This past week, Qantas began flying between Perth and London, which is now the world’s second longest flight. It’s incredible to see the number of new ultra longhaul flights that have been launched lately. In the past most of these routes were almost unfathomable, at least for a profit-oriented airline.
Why ultra-longhaul flights are more practical than ever
What makes ultra longhaul flying more sustainable than in the past? A couple of factors:
- The new aircraft technology we’ve seen, especially with the Airbus A350 and Boeing 787; these planes are fuel efficient and relatively low capacity (at least compared to the 747), and as a result are able to operate long flights in a profitable manner
- Oil prices are still fairly low, and there’s strong global demand for nonstop flights between business hubs
Qatar Airways A350
The world’s 12 farthest flights
I figured it would be fun to look at the world’s 12 farthest flights, given how much the list has changed lately. I’m going off of distance here, since winds can also have an impact on the duration of flights, and on top of that, some airlines do a lot of schedule padding. What’s pretty amazing to me is that all 12 of these flights are over 8,000 miles, which is a long way to go nonstop.
So, what are the world’s farthest flights? Here they are, starting with the longest (I’m including the airline that operates the route, the distance, and the aircraft type used):
- Auckland to Doha / Qatar / 9,032 miles / Boeing 777-200LR
- Perth to London / Qantas / 9,010 miles / Boeing 787-9
- Auckland to Dubai / Emirates / 8,824 miles / Airbus A380
- Los Angeles to Singapore / United / 8,770 miles / Boeing 787-9
- Houston to Sydney / United / 8,596 miles / Boeing 787-9
- Dallas to Sydney / Qantas / 8,578 miles / Airbus A380
- San Francisco to Singapore / Singapore & United / 8,446 miles / Airbus A350-900 & Boeing 787-9
- Johannesburg to Atlanta / Delta / 8,439 miles / Boeing 777-200LR
- Abu Dhabi to Los Angeles / Etihad / 8,390 miles / Boeing 777-300ER
- Dubai to Los Angeles / Emirates / 8,339 miles / Airbus A380
- Jeddah to Los Angeles / Saudia / 8,332 miles / Boeing 777-300ER
- Doha to Los Angeles / Qatar / 8,306 miles / Boeing 777-200LR
Singapore Airlines A350
I intentionally left out the flight time, since they fluctuate throughout the year due to winds. All 12 of these flights are blocked anywhere between 16hr and 18hr20min, depending on the time of year. I’m leaving out those flight times not just because the seasonal fluctuations, but also because some airlines pad their schedules more than others (in order to create artificial on-time arrivals), so I don’t want to give them too much credit there.
Here’s a map with all the routes, which is quite cluttered, as you can see:
Just to further illustrate how much more popular ultra longhaul flights have become, only five of the above 12 flights have been operating prior to 2016, meaning that seven of the above routes have been launched within the past couple of years. Even more impressive, all five of the world’s longest flights have been launched since 2016.

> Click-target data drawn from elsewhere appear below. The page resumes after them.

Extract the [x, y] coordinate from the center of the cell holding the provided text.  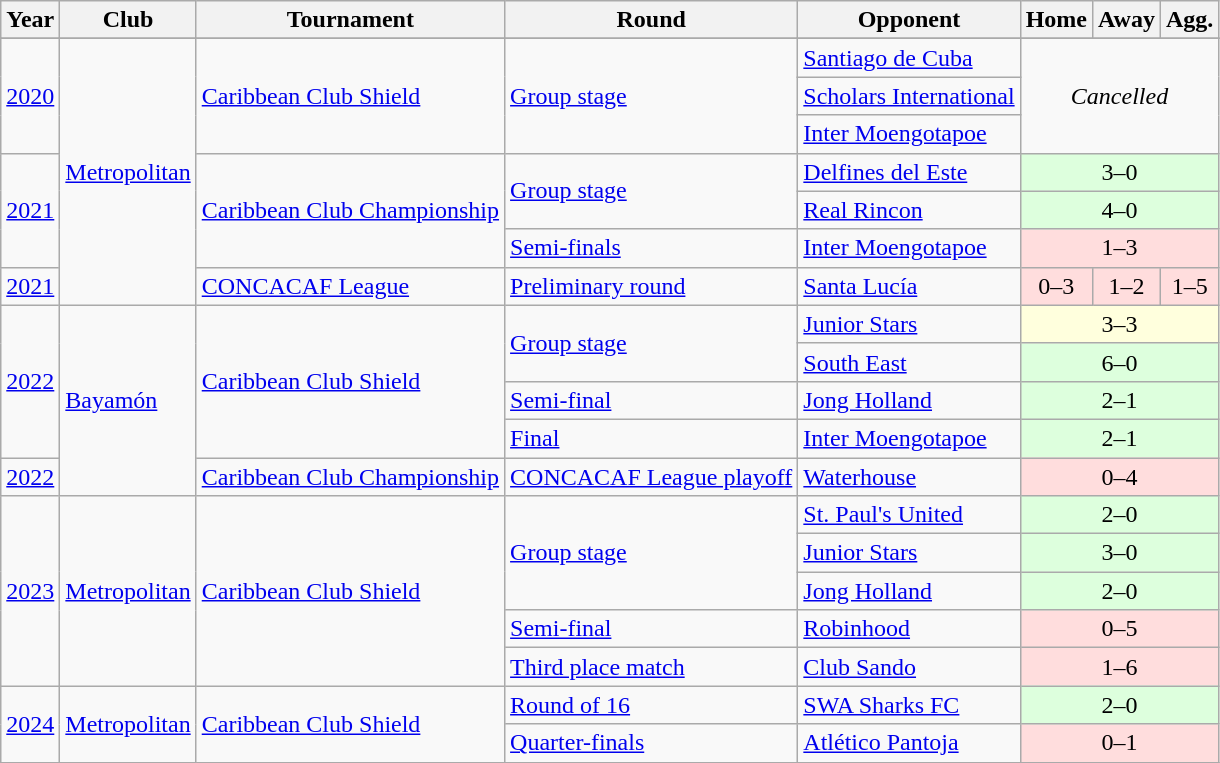
4–0 [1120, 210]
Preliminary round [652, 286]
Robinhood [909, 629]
1–2 [1127, 286]
1–5 [1189, 286]
Opponent [909, 20]
Home [1056, 20]
Club [128, 20]
Final [652, 438]
2024 [30, 724]
0–1 [1120, 743]
1–3 [1120, 248]
2020 [30, 96]
Santiago de Cuba [909, 58]
Third place match [652, 667]
Semi-finals [652, 248]
Club Sando [909, 667]
Delfines del Este [909, 172]
0–3 [1056, 286]
CONCACAF League [350, 286]
Santa Lucía [909, 286]
Round of 16 [652, 705]
0–5 [1120, 629]
Quarter-finals [652, 743]
St. Paul's United [909, 515]
Atlético Pantoja [909, 743]
Scholars International [909, 96]
3–3 [1120, 324]
2023 [30, 591]
Year [30, 20]
Bayamón [128, 400]
Away [1127, 20]
6–0 [1120, 362]
CONCACAF League playoff [652, 477]
SWA Sharks FC [909, 705]
Agg. [1189, 20]
South East [909, 362]
Real Rincon [909, 210]
1–6 [1120, 667]
0–4 [1120, 477]
Cancelled [1120, 96]
Round [652, 20]
Waterhouse [909, 477]
Tournament [350, 20]
Return (X, Y) of the center of cell containing provided text 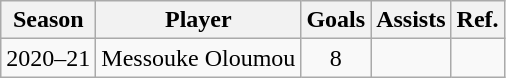
2020–21 (48, 58)
Messouke Oloumou (198, 58)
Assists (411, 20)
8 (336, 58)
Season (48, 20)
Player (198, 20)
Ref. (478, 20)
Goals (336, 20)
Detect which cell encompasses the target text, then output its [X, Y] center coordinate. 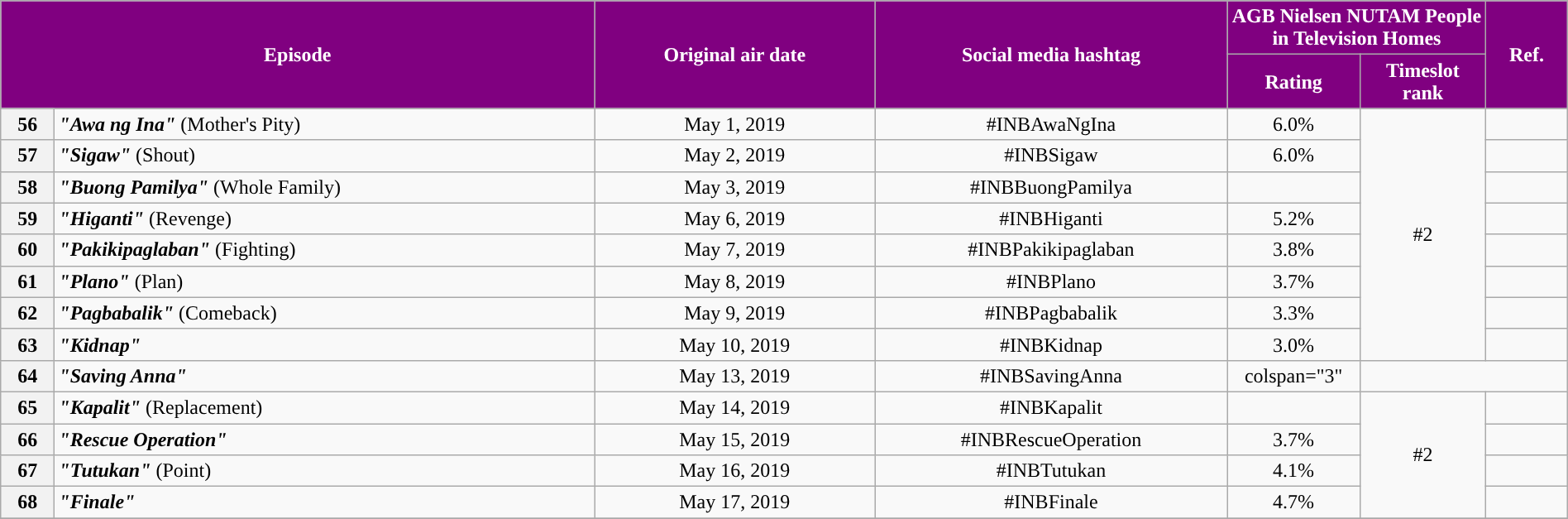
#INBFinale [1051, 502]
62 [28, 313]
5.2% [1293, 218]
"Finale" [324, 502]
#INBTutukan [1051, 471]
May 10, 2019 [734, 344]
"Pakikipaglaban" (Fighting) [324, 250]
Timeslotrank [1422, 81]
"Plano" (Plan) [324, 281]
"Sigaw" (Shout) [324, 155]
AGB Nielsen NUTAM People in Television Homes [1356, 28]
61 [28, 281]
May 17, 2019 [734, 502]
May 3, 2019 [734, 187]
#INBSavingAnna [1051, 375]
May 14, 2019 [734, 407]
#INBPlano [1051, 281]
#INBKidnap [1051, 344]
"Tutukan" (Point) [324, 471]
May 1, 2019 [734, 124]
Rating [1293, 81]
63 [28, 344]
64 [28, 375]
"Awa ng Ina" (Mother's Pity) [324, 124]
65 [28, 407]
#INBHiganti [1051, 218]
#INBKapalit [1051, 407]
May 2, 2019 [734, 155]
3.8% [1293, 250]
May 8, 2019 [734, 281]
"Saving Anna" [324, 375]
#INBPakikipaglaban [1051, 250]
Episode [298, 55]
68 [28, 502]
59 [28, 218]
May 6, 2019 [734, 218]
4.7% [1293, 502]
66 [28, 439]
Ref. [1527, 55]
#INBAwaNgIna [1051, 124]
May 13, 2019 [734, 375]
56 [28, 124]
#INBBuongPamilya [1051, 187]
#INBRescueOperation [1051, 439]
Original air date [734, 55]
"Pagbabalik" (Comeback) [324, 313]
4.1% [1293, 471]
#INBSigaw [1051, 155]
Social media hashtag [1051, 55]
May 7, 2019 [734, 250]
May 15, 2019 [734, 439]
May 16, 2019 [734, 471]
"Rescue Operation" [324, 439]
3.3% [1293, 313]
#INBPagbabalik [1051, 313]
"Higanti" (Revenge) [324, 218]
58 [28, 187]
"Buong Pamilya" (Whole Family) [324, 187]
57 [28, 155]
3.0% [1293, 344]
May 9, 2019 [734, 313]
67 [28, 471]
"Kidnap" [324, 344]
"Kapalit" (Replacement) [324, 407]
60 [28, 250]
colspan="3" [1293, 375]
Find where the given text appears and provide that cell's center as [X, Y] coordinate. 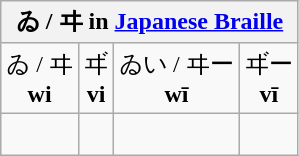
ゐ / ヰ wi [40, 78]
ヸ vi [96, 78]
ヸー vī [268, 78]
ゐい / ヰー wī [177, 78]
ゐ / ヰ in Japanese Braille [150, 22]
Capture the cell that displays the provided text and extract its (x, y) central coordinate. 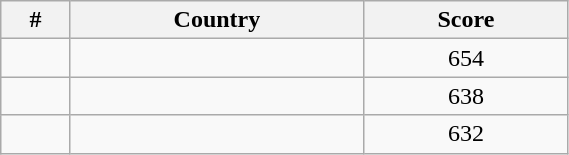
# (36, 20)
Score (466, 20)
638 (466, 96)
Country (217, 20)
654 (466, 58)
632 (466, 134)
Detect which cell encompasses the target text, then output its (x, y) center coordinate. 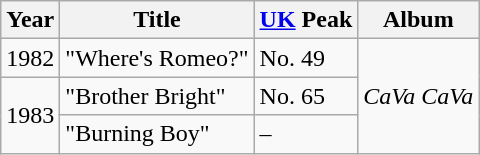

The world’s future longest flight
So, what’s next for ultra longhaul flying? We know that within the next year, one new flight will make this list. Specifically. we know that later this year Singapore Airlines will be launching flights between Singapore and New York, covering a distance of 9,530 miles, making it the longest flight in the world by about 500 miles. This will be operated by the Airbus A350-900ULR, for which Singapore Airlines is the launch customer.
Next year the airline will also be launching flights between Los Angeles and Singapore, duplicating United’s route, which is currently the fourth longest in the world.
It’s exciting to see the number of new ultra longhaul flights that are being added by airlines, thanks to new aircraft, like the 787 and A350. While these ultra longhaul flights are great for those traveling in business class, I can’t imagine doing a nonstop flight like this in economy. In those situations I can’t help but feel like I’d rather break up the journey than fly nonstop.
It’s especially encouraging that all five of the world’s longest flights have been added within the past couple of years. While we know a nonstop flight from Singapore to New York is coming later this year, I’m curious what else is in the pipeline.
What new ultra longhaul routes would you like to see?